ExecuJet's strategy for its Asia Pacific business is to increase its aircraft management portfolio in the region, and also to boost its MRO capabilities.
The company manages ten business jets in the region, two of which were signed up in March, says the company’s managing director Asia, Graeme Duckworth. Of these, four are based in Kuala Lumpur, five in Singapore, and one in Indonesia.
“The focus is expanding our aircraft management business, which requires little infrastructure,” says Duckworth. “The reason we’ve been successful so far is that we have a simple model based on centres of excellence around the Group.”
Duckworth spoke with Flightglobal at the Asia Business Aviation Conference and Exhibition held in Shanghai from 15-17 April. The company did not bring any aircraft to the show, but it had a stand in one of the halls.

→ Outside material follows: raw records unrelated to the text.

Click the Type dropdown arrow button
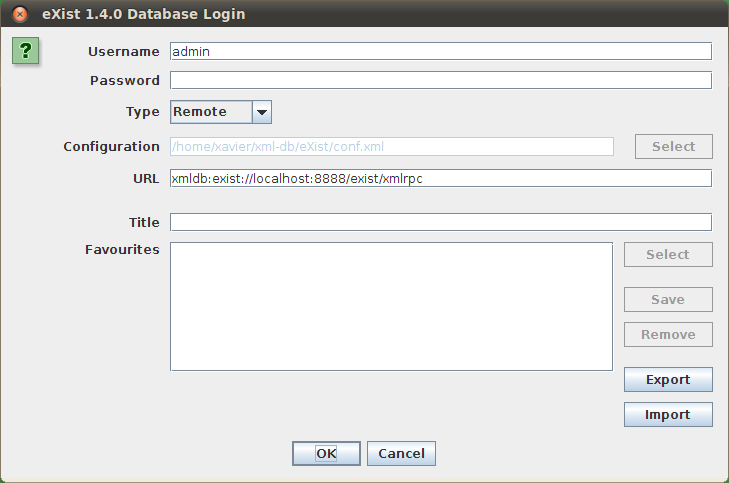Image resolution: width=729 pixels, height=483 pixels. pyautogui.click(x=262, y=112)
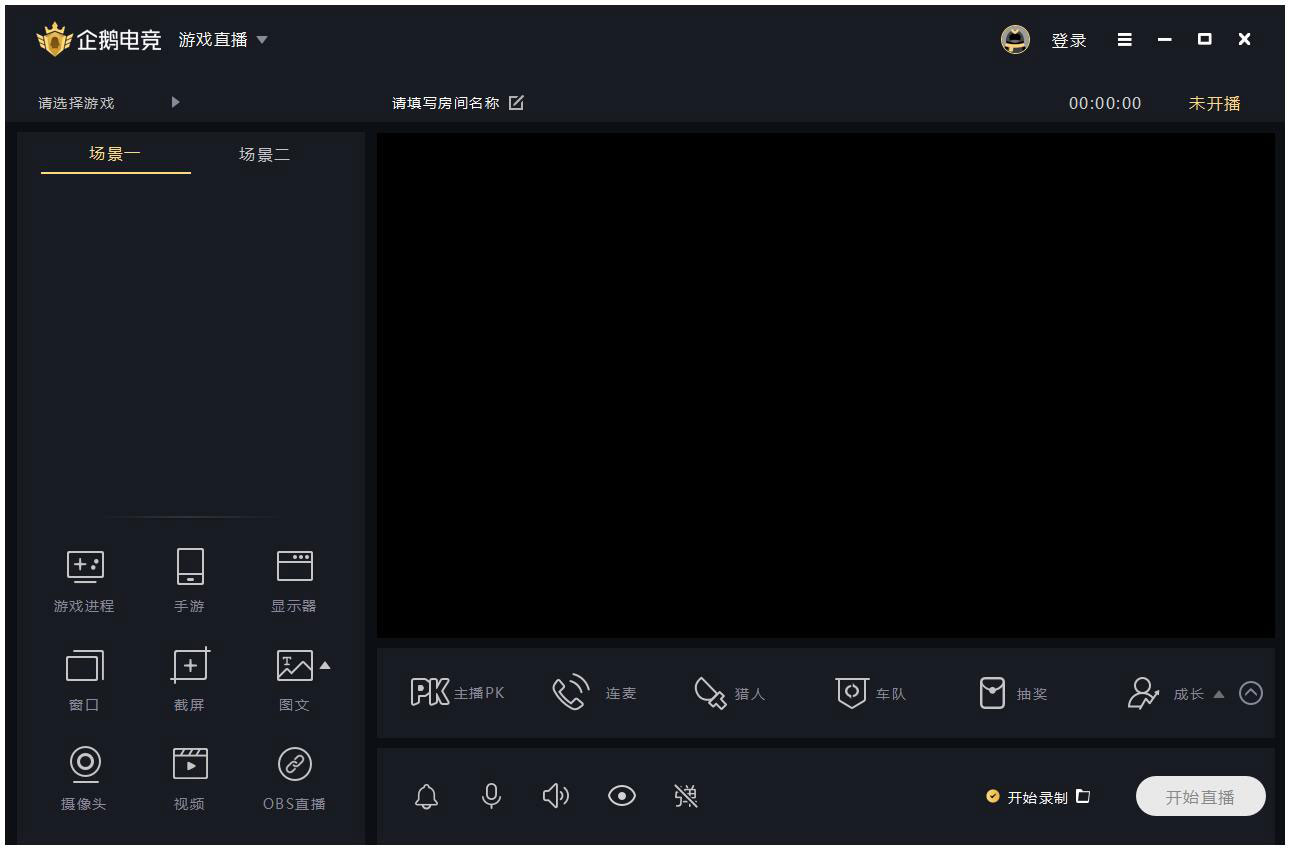Screen dimensions: 1290x851
Task: Select the 视频 video source icon
Action: [189, 778]
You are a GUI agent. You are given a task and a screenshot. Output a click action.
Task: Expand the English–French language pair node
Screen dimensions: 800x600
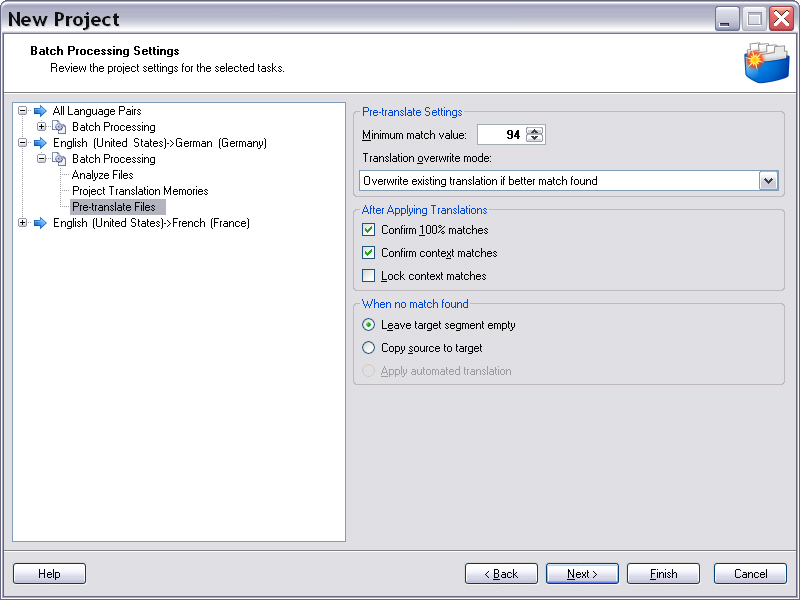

ExecuJet, however, does not see an opportunity to manage "B" (Greater China) registered aircraft. To do so it would need to obtain an air operator’s certificate, which requires owning two aircraft, as well as employing pilots and maintenance personnel.
“It is not cost effective to get an AOC in China unless you’re local and have another reason for owning a business jet,” says Duckworth. “As a standalone business it doesn’t make sense. We are very interested, however, in managing foreign owned, locally based aircraft.”
According to consultancy Asian Sky Group, of the 371 private jets operational in China, just 73% are registered locally in China, Hong Kong, or Macau. Other business jets in Greater China bear registrations from jurisdictions from USA (55), Caymen Islands (26), Isle of Man (9), and Bermuda (8).
Duckworth adds that following its receipt of EASA Part 145 approval for its MRO facility at Subang airport in Kuala Lumpur, it hopes to receive HKAR-145 approval from Hong Kong’s Civil Aviation Department. This will give the company the opportunity to provide MRO support for Hong Kong registered aircraft.